**Entries provided**

════════════════

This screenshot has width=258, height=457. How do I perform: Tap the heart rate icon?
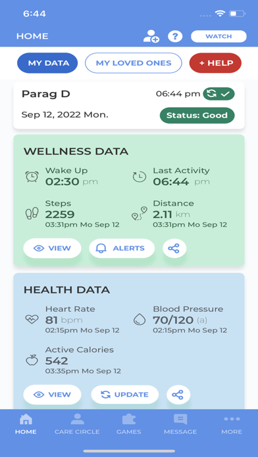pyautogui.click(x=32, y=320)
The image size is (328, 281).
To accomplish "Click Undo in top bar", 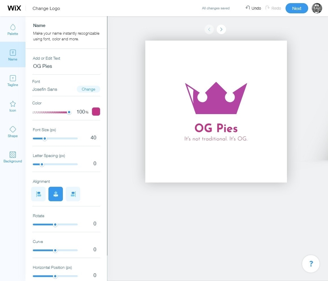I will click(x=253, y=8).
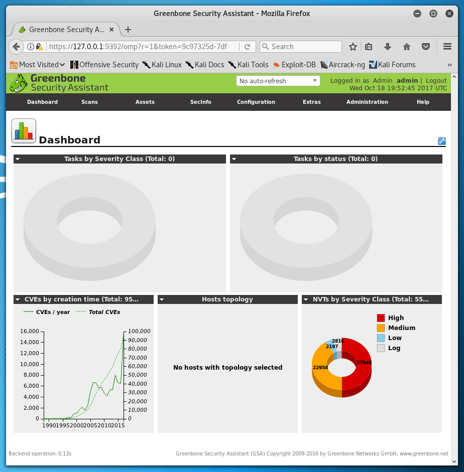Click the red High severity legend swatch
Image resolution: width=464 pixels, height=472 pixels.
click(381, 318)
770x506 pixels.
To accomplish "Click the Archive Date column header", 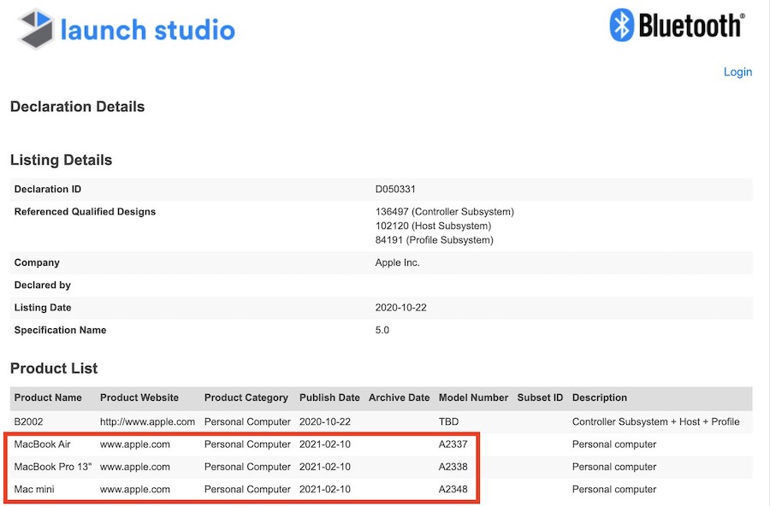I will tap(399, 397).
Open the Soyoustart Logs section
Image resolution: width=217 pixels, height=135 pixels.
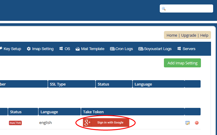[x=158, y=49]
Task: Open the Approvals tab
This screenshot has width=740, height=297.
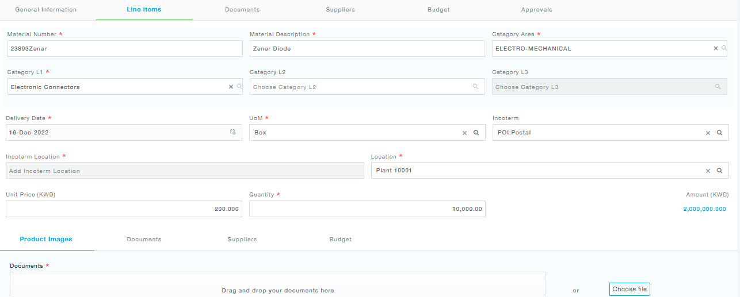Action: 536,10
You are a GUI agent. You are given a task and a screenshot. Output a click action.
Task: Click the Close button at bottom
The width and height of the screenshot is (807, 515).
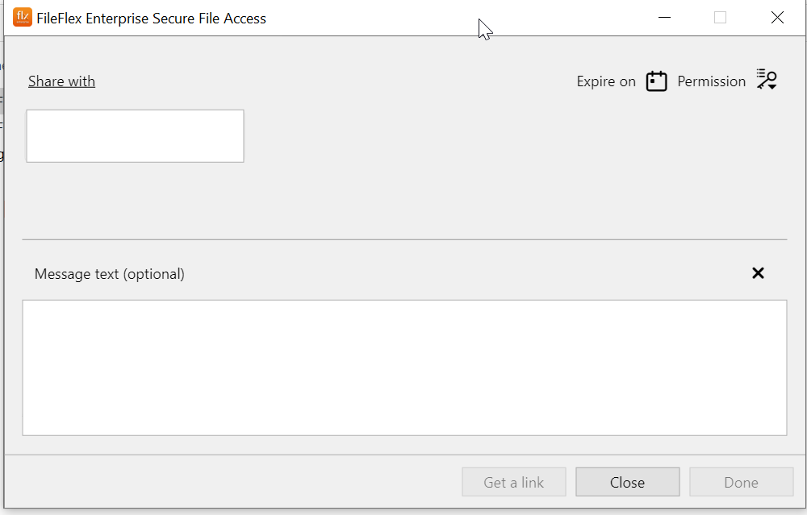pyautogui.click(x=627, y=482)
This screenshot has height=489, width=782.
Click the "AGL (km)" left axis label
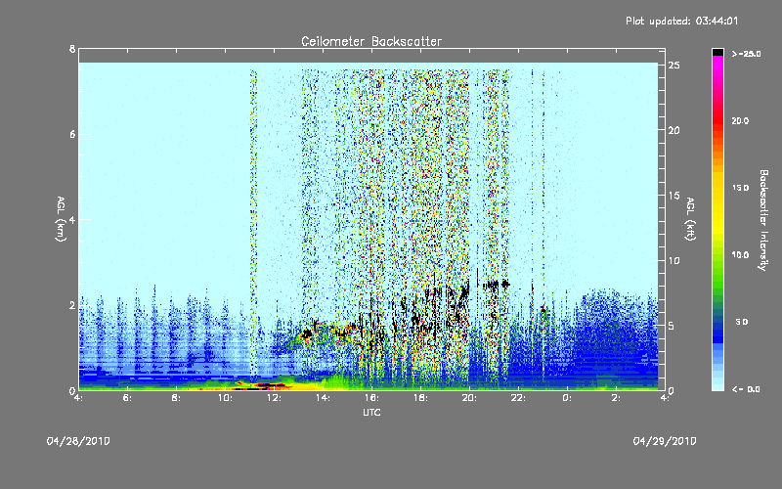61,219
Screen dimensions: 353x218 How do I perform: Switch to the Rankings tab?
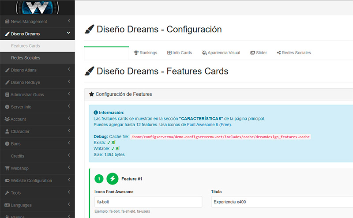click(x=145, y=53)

════════════════

**Your goal**
Print, exactly and without pictures, the lines from the one holding "Task: Open the Approvals tab" through the last line of the entries above, both included.

**Solution to the problem**
Task: Open the Approvals tab
This screenshot has width=740, height=297.
Action: 536,10
You are a GUI agent. You are given a task and a screenshot. Output a click action.
Task: Click the Close button at bottom
The width and height of the screenshot is (807, 515).
pyautogui.click(x=627, y=482)
This screenshot has height=489, width=782.
Click the "AGL (km)" left axis label
61,219
Screen dimensions: 353x218 How do I perform: Switch to the Rankings tab?
click(x=145, y=53)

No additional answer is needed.